Aim of the task>
Retype every record below exactly as it is written.
**** Data excerpts
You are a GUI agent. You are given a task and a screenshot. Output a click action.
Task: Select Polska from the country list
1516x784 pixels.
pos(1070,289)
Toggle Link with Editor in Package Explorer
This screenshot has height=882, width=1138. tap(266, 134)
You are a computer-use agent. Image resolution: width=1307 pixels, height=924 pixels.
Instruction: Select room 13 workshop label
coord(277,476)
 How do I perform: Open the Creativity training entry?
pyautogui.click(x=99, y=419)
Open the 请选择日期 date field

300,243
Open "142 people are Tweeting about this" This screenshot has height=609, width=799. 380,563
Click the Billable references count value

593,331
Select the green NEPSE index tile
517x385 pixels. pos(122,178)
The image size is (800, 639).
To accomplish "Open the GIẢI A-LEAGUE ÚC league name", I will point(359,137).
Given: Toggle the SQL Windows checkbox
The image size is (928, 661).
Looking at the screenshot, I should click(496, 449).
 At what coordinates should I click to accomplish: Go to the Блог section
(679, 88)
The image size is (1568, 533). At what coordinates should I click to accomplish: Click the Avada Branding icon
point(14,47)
********
Task solution>
You are a GUI agent. You are given a task and a screenshot. Output a click action.
Task: Select Polska from the country list
1516x784 pixels.
pos(1070,289)
Toggle Link with Editor in Package Explorer
This screenshot has height=882, width=1138. tap(266, 134)
You are a computer-use agent. Image resolution: width=1307 pixels, height=924 pixels.
Instruction: Select room 13 workshop label
coord(277,476)
 How do I perform: Open the Creativity training entry?
pyautogui.click(x=99, y=419)
Open the 请选择日期 date field

300,243
Open "142 people are Tweeting about this" This screenshot has height=609, width=799. 380,563
Click the Billable references count value

593,331
Select the green NEPSE index tile
517x385 pixels. pos(122,178)
The image size is (800, 639).
To accomplish "Open the GIẢI A-LEAGUE ÚC league name", I will point(359,137).
Given: Toggle the SQL Windows checkbox
The image size is (928, 661).
Looking at the screenshot, I should click(496, 449).
 At what coordinates should I click to accomplish: Go to the Блог section
(679, 88)
The image size is (1568, 533). At what coordinates should I click to accomplish: Click the Avada Branding icon
point(14,47)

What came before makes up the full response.